Metavante to Meld Fraud Monitoring in Bill-Pay System

Metavante Technologies Inc. says it is developing new ways to detect and prevent fraud in its payment and banking systems.

The Milwaukee vendor said that it plans to integrate real-time monitoring of transactions, using analytical software from the Actimize unit of Nice Systems Ltd.

Gary Bakker, the president of Metavante's risk and compliance solutions division, said the Actimize software would first be put to work in its online bill payment business, then would be introduced to other payment and banking systems.

"Monitoring for fraud with a single, interconnected view moves us toward providing fraud reporting to our clients in a single, enterprise-wide report covering all product lines," Mr. Bakker said in a press release last week, when the company announced its licensing agreement.

As the payment business has become more complex and faster, with checks clearing as images or being converted to automated clearing house transactions, banks and industry organizations have stepped up their fraud-fighting efforts.

For example, Nacha, the electronic payments association, since December has been developing a database of suspect ACH originators that it plans to share with the industry, and the Federal Reserve banks changed their rules in July to hold banks liable if they accept deposits of remotely created checks that are later found to be fraudulent.

Metavante said it plans to offer the Actimize monitoring to the institutions that use its systems for core banking and for payments. Though Metavante historically best known as one of the largest vendors of core banking products and services, more than 60% off its business today is payment-related.

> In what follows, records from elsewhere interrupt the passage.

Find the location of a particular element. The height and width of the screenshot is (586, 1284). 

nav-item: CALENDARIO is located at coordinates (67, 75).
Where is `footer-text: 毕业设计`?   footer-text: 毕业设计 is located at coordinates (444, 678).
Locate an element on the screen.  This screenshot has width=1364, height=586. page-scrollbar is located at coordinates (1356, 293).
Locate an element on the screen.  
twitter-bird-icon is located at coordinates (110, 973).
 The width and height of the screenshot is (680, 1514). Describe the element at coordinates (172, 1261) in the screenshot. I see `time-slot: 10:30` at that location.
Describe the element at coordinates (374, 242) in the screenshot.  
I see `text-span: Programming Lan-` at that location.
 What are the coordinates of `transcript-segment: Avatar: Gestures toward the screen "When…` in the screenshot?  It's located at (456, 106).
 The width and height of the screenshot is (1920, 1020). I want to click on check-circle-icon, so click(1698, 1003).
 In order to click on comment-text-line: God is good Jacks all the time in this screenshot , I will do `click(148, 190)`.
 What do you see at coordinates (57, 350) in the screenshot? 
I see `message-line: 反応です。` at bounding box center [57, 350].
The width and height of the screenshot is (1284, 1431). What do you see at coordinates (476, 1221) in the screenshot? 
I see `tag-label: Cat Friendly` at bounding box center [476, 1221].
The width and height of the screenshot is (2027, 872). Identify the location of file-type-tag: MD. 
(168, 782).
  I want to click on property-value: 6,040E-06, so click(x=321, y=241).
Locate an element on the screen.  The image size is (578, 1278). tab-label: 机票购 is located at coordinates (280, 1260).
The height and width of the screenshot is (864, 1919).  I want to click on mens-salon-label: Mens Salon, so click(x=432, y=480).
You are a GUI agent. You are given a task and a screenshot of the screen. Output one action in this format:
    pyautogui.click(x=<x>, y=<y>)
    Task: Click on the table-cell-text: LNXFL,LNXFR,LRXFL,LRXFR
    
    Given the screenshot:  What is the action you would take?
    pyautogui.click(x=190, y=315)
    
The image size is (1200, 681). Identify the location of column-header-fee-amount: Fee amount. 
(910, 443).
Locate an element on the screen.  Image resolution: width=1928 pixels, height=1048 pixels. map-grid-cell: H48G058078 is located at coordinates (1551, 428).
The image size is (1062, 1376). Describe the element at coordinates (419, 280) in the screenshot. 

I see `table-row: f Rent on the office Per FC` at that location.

Real-time monitoring will enhance existing risk management processes that it already provides to its client base, a group of more than 8,000 financial institutions in the United States and abroad, Metavante said.

The company said it wants to move beyond the reactive fraud response and would use this software as an element in a broader set of enterprise risk management, regulatory compliance, and anti-money-laundering technologies.

Metavante said that Actimize's software has the ability to "learn" as it goes. Suspect transaction patterns discovered in one payment channel or banking service can enhance the fraud prevention rule set for all channels, it said.

As the software continually refines its analysis, Metavante said, it and its clients will be better able to detect and prevent fraudulent transactions before they are posted to customers' accounts. It also will be able to reduce the time spent on "false positive" transactions.

Actimize, a New York software developer, was bought in the second quarter of 2007 by Nice Systems Ltd., an Israeli company that monitors customer interactions across channels. Actimize says its systems are used by six of the top 10 global banks and eight of the top 10 U.S. brokerages.